Start of Record set

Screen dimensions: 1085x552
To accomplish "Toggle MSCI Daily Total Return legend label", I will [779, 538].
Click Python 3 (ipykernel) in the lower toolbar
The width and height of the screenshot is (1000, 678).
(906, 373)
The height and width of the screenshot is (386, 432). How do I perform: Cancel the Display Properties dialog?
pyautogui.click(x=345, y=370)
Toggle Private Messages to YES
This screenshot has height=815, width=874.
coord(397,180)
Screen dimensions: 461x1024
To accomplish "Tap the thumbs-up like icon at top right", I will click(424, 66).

End of Record set
Start of Record set

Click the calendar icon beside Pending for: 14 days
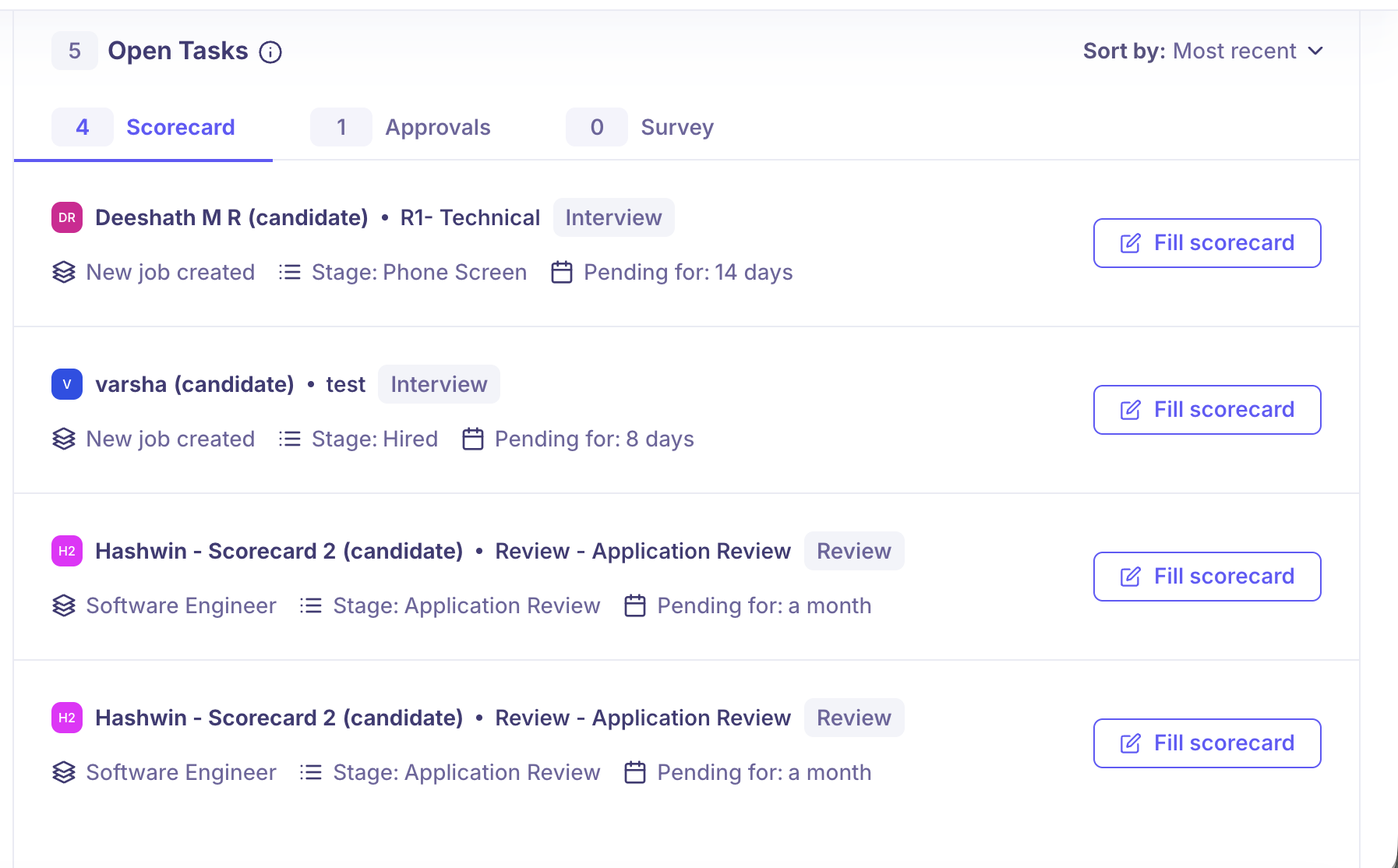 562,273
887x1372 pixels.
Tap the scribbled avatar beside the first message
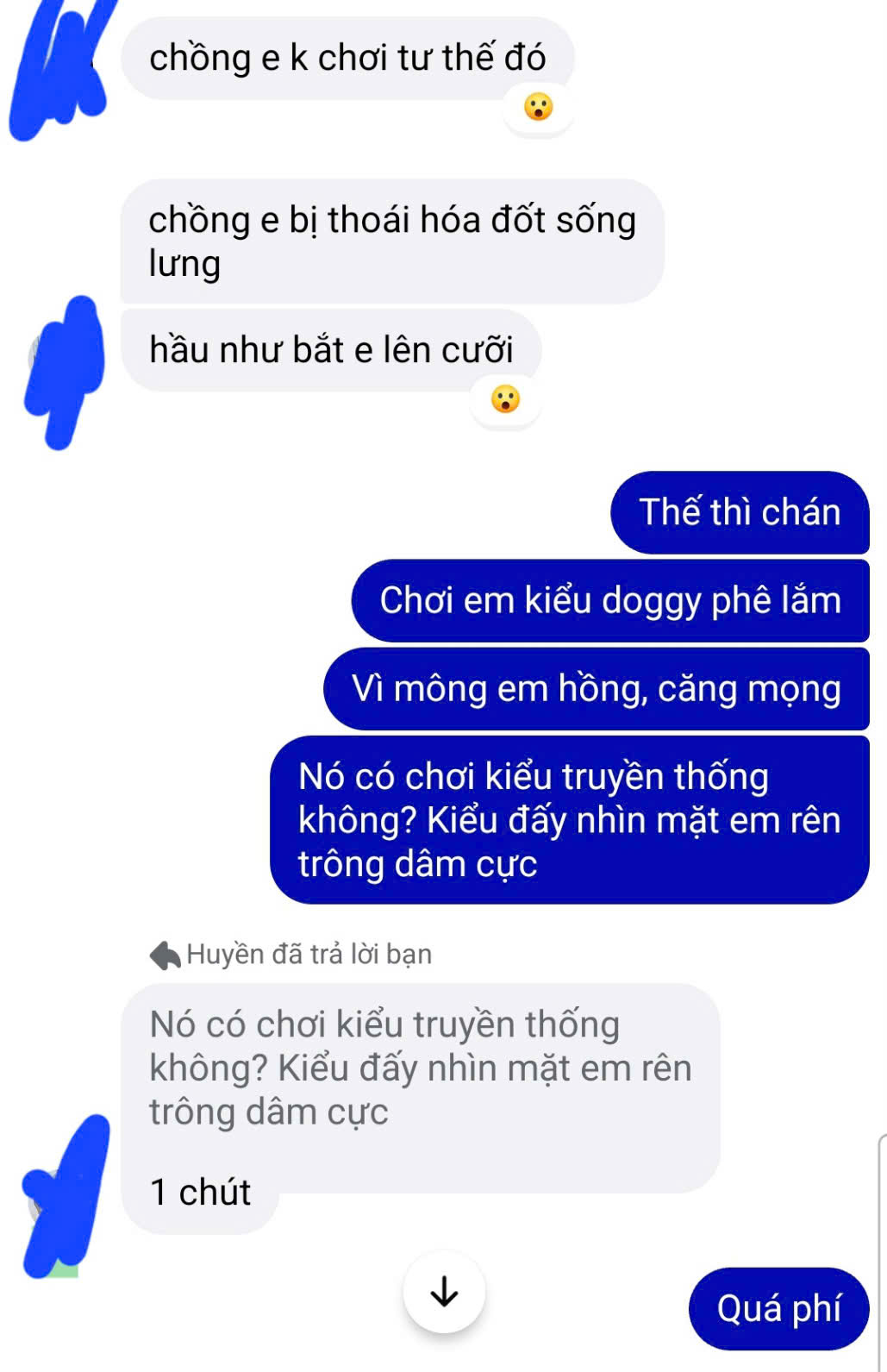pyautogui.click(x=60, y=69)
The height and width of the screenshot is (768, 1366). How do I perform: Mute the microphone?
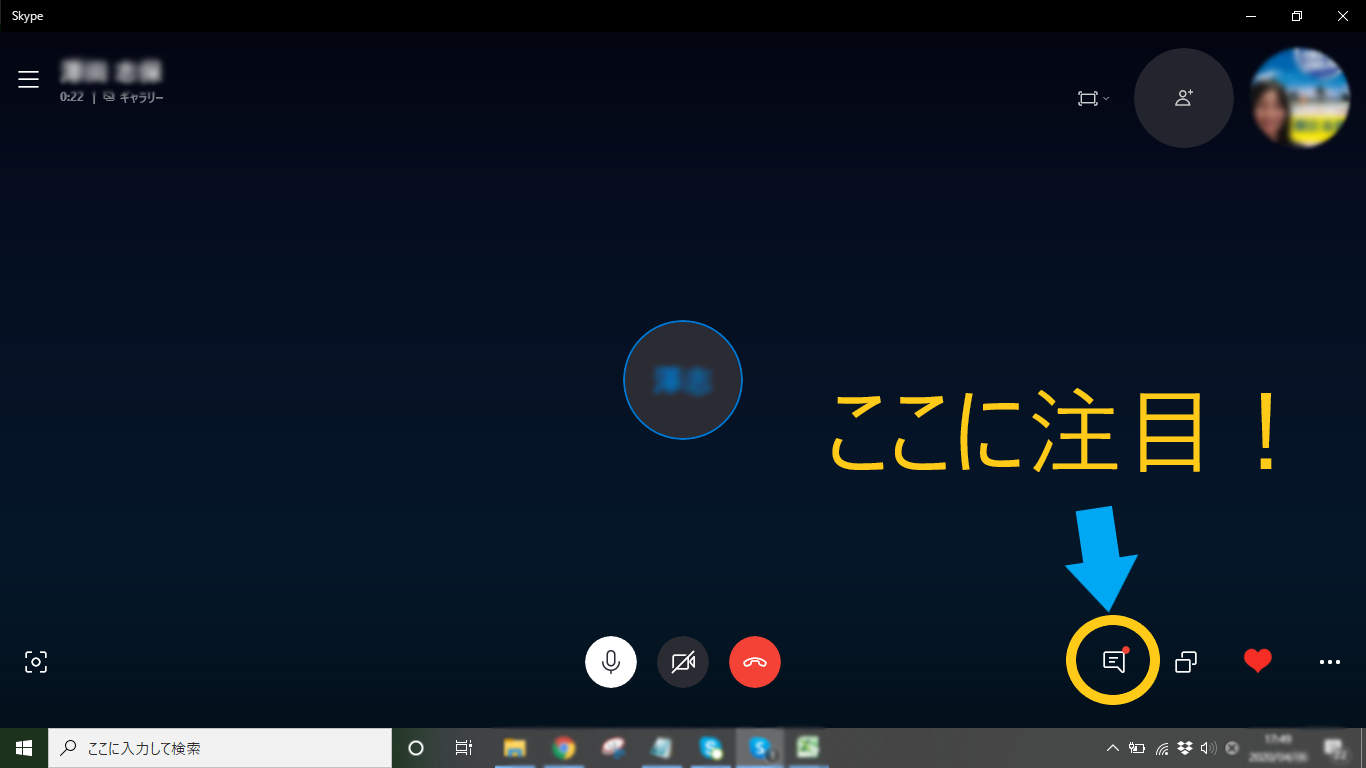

End of Record set
Start of Record set

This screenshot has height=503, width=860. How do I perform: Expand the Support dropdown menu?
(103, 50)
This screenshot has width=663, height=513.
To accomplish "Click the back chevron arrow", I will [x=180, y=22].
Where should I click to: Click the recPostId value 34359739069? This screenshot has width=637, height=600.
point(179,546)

End of Record set

> Instructions for the task:
From the entries above, copy every line where the word "will" shows up.

> Result of this task:
To accomplish "Toggle MSCI Daily Total Return legend label", I will [779, 538].
To accomplish "Tap the thumbs-up like icon at top right", I will click(424, 66).
To accomplish "Click the back chevron arrow", I will [x=180, y=22].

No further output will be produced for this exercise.